Orfox: New Firefox-based Android Private/Secure Browser - conductor
https://lists.mayfirst.org/pipermail/guardian-dev/2014-August/003717.html

======
hackuser
There is a growing market for privacy (confidentiality), in my amateur
opinion; at least it seems that many consumers choose privacy when given the
option and they dislike surveillance.

Why doesn't Mozilla heavily promote Firefox as the 'private' browser, and why
not focus on enhancing those features, instead of leaving it to others to make
the 'private' browsers by modifying Firefox?

1) Otherwise browsers are functionally the same for consumers, ignoring
trendiness and user familiarity. Some browsers may do certain things
milliseconds faster, or more often be perceived to perform faster, but there
is little practical difference besides confidentiality. (I realize this may be
controversial to some, but I doubt choice of browser impacts most people's
productivity beyond confidentiality issues.)

2) Other browser vendors could not easily compete with Mozilla in the area of
confidentiality: Their business models often include tracking consumer
behavior, and their brands are not as trusted to put users first as a public
interest organization is (and it depends on trust; consumers can't verify
these things themselves).

3) Other browser vendors would be forced to try to compete regardless and
improve confidentiality, and awareness of and demand for confidentiality would
be increased, furthering Mozilla's missions. I think demand for
confidentiality often is overlooked because consumers rarely have the
opportunity to express it -- it's hardly ever an option.

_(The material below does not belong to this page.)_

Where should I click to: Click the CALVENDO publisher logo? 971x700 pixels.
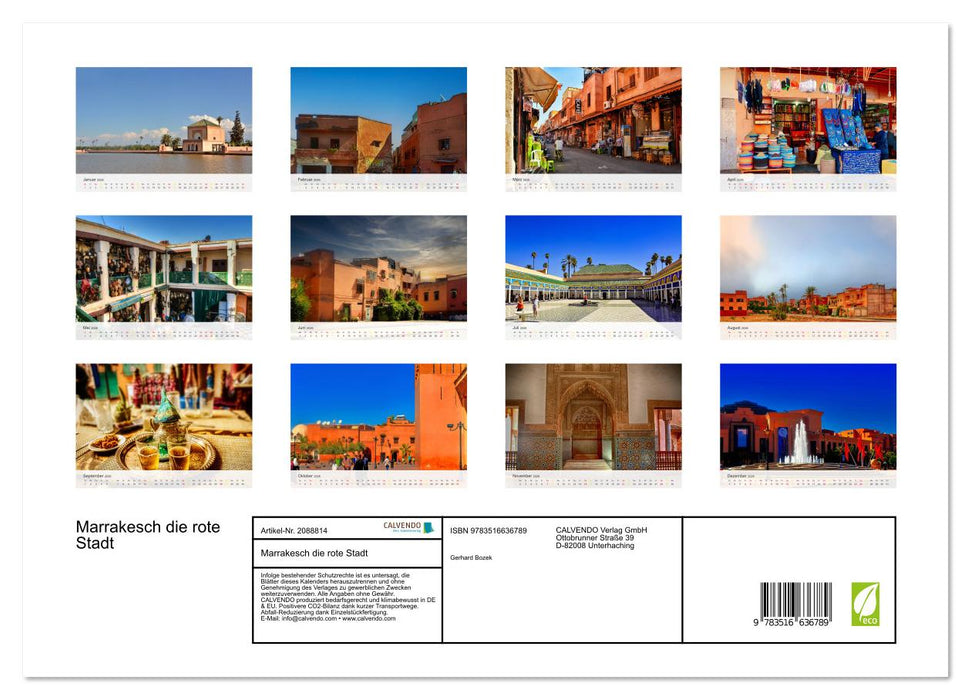(x=406, y=527)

Regarding the features: Not all confidentiality features are suited for
general use (e.g., NoScript), but many are and some could be options for more
advanced users. For example, why isn't there a Tor button or pref in Mozilla's
official Firefox releases, which connects to Tor and routes all traffic
through it? IME, it works fine, though a little more slowly, for most
purposes.

EDIT: A few additions and clarifications.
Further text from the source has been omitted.